[Data excerpts]
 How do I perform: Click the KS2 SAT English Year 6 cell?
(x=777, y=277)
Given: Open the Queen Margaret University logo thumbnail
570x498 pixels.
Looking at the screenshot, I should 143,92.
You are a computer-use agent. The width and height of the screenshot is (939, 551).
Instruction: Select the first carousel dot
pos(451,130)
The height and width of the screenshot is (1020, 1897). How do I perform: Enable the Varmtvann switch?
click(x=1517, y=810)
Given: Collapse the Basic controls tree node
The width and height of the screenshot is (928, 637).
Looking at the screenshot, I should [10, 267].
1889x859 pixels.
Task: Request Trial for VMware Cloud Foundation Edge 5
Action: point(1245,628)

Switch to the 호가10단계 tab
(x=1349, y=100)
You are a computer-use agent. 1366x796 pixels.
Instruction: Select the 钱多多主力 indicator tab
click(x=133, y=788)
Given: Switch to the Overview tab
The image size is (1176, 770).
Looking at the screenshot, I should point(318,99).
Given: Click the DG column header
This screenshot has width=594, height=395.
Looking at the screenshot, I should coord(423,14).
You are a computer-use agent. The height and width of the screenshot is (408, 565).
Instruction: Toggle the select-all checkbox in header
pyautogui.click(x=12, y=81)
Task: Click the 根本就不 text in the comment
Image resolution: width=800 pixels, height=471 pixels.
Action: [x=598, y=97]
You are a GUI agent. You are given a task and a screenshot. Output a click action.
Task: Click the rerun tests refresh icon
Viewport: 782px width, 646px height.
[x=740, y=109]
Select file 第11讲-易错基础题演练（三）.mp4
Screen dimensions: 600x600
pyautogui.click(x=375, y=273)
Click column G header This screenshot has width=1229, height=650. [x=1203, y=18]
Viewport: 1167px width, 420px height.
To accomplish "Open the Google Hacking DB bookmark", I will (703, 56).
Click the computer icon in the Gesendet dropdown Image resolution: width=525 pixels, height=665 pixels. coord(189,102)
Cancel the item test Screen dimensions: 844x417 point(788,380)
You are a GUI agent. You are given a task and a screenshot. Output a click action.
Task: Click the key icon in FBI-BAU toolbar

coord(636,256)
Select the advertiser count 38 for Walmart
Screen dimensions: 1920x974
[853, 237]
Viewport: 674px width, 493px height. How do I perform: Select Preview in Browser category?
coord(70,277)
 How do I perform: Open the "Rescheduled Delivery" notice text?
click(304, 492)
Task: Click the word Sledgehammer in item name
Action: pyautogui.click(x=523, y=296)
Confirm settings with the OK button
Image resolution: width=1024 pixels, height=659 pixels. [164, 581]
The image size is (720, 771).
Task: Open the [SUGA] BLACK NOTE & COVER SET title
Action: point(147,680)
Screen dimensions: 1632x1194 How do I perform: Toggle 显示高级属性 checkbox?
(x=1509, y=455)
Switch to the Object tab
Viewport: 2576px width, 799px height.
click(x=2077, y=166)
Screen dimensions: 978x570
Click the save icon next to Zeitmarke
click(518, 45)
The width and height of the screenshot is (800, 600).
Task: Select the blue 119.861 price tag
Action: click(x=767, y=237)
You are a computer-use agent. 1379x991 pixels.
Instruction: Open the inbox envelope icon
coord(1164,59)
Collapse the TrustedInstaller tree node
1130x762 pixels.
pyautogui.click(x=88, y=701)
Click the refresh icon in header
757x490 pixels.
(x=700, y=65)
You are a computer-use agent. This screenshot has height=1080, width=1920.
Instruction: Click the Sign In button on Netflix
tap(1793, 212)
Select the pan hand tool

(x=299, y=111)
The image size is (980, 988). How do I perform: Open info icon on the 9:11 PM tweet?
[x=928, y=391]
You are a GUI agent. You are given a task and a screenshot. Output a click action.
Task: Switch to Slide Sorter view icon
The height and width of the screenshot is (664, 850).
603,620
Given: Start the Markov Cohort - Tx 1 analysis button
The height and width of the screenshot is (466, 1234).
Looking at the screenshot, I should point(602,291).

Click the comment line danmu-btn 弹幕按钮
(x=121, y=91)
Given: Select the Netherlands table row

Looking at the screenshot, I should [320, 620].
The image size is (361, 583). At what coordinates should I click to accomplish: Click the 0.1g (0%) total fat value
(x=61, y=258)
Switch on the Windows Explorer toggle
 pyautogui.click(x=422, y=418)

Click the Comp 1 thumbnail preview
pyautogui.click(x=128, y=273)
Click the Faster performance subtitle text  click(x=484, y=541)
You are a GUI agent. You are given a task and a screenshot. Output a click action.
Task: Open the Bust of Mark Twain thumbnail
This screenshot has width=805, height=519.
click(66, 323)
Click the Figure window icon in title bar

◆ **DIRECTIONS**: Copy out each record from above, exactly.

◆ **FINISHED EXERCISE**:
 How do I perform: Click the KS2 SAT English Year 6 cell?
(x=777, y=277)
Given: Open the Queen Margaret University logo thumbnail
570x498 pixels.
Looking at the screenshot, I should 143,92.
You are a computer-use agent. The width and height of the screenshot is (939, 551).
Instruction: Select the first carousel dot
pos(451,130)
The height and width of the screenshot is (1020, 1897). How do I perform: Enable the Varmtvann switch?
click(x=1517, y=810)
Given: Collapse the Basic controls tree node
The width and height of the screenshot is (928, 637).
Looking at the screenshot, I should [10, 267].
1889x859 pixels.
Task: Request Trial for VMware Cloud Foundation Edge 5
Action: point(1245,628)

Switch to the 호가10단계 tab
(x=1349, y=100)
You are a computer-use agent. 1366x796 pixels.
Instruction: Select the 钱多多主力 indicator tab
click(x=133, y=788)
Given: Switch to the Overview tab
The image size is (1176, 770).
Looking at the screenshot, I should point(318,99).
Given: Click the DG column header
This screenshot has width=594, height=395.
Looking at the screenshot, I should coord(423,14).
You are a computer-use agent. The height and width of the screenshot is (408, 565).
Instruction: Toggle the select-all checkbox in header
pyautogui.click(x=12, y=81)
Task: Click the 根本就不 text in the comment
Image resolution: width=800 pixels, height=471 pixels.
Action: [x=598, y=97]
You are a GUI agent. You are given a task and a screenshot. Output a click action.
Task: Click the rerun tests refresh icon
Viewport: 782px width, 646px height.
[x=740, y=109]
Select file 第11讲-易错基础题演练（三）.mp4
Screen dimensions: 600x600
pyautogui.click(x=375, y=273)
Click column G header This screenshot has width=1229, height=650. [x=1203, y=18]
Viewport: 1167px width, 420px height.
To accomplish "Open the Google Hacking DB bookmark", I will (703, 56).
Click the computer icon in the Gesendet dropdown Image resolution: width=525 pixels, height=665 pixels. coord(189,102)
Cancel the item test Screen dimensions: 844x417 point(788,380)
You are a GUI agent. You are given a task and a screenshot. Output a click action.
Task: Click the key icon in FBI-BAU toolbar

coord(636,256)
Select the advertiser count 38 for Walmart
Screen dimensions: 1920x974
[853, 237]
Viewport: 674px width, 493px height. How do I perform: Select Preview in Browser category?
coord(70,277)
 How do I perform: Open the "Rescheduled Delivery" notice text?
click(304, 492)
Task: Click the word Sledgehammer in item name
Action: pyautogui.click(x=523, y=296)
Confirm settings with the OK button
Image resolution: width=1024 pixels, height=659 pixels. [164, 581]
The image size is (720, 771).
Task: Open the [SUGA] BLACK NOTE & COVER SET title
Action: point(147,680)
Screen dimensions: 1632x1194 How do I perform: Toggle 显示高级属性 checkbox?
(x=1509, y=455)
Switch to the Object tab
Viewport: 2576px width, 799px height.
click(x=2077, y=166)
Screen dimensions: 978x570
Click the save icon next to Zeitmarke
click(518, 45)
The width and height of the screenshot is (800, 600).
Task: Select the blue 119.861 price tag
Action: click(x=767, y=237)
You are a computer-use agent. 1379x991 pixels.
Instruction: Open the inbox envelope icon
coord(1164,59)
Collapse the TrustedInstaller tree node
1130x762 pixels.
pyautogui.click(x=88, y=701)
Click the refresh icon in header
757x490 pixels.
(x=700, y=65)
You are a computer-use agent. This screenshot has height=1080, width=1920.
Instruction: Click the Sign In button on Netflix
tap(1793, 212)
Select the pan hand tool

(x=299, y=111)
The image size is (980, 988). How do I perform: Open info icon on the 9:11 PM tweet?
[x=928, y=391]
You are a GUI agent. You are given a task and a screenshot. Output a click action.
Task: Switch to Slide Sorter view icon
The height and width of the screenshot is (664, 850).
603,620
Given: Start the Markov Cohort - Tx 1 analysis button
The height and width of the screenshot is (466, 1234).
Looking at the screenshot, I should point(602,291).

Click the comment line danmu-btn 弹幕按钮
(x=121, y=91)
Given: Select the Netherlands table row

Looking at the screenshot, I should [320, 620].
The image size is (361, 583). At what coordinates should I click to accomplish: Click the 0.1g (0%) total fat value
(x=61, y=258)
Switch on the Windows Explorer toggle
 pyautogui.click(x=422, y=418)

Click the Comp 1 thumbnail preview
pyautogui.click(x=128, y=273)
Click the Faster performance subtitle text  click(x=484, y=541)
You are a GUI agent. You are given a task and a screenshot. Output a click action.
Task: Open the Bust of Mark Twain thumbnail
This screenshot has width=805, height=519.
click(66, 323)
Click the Figure window icon in title bar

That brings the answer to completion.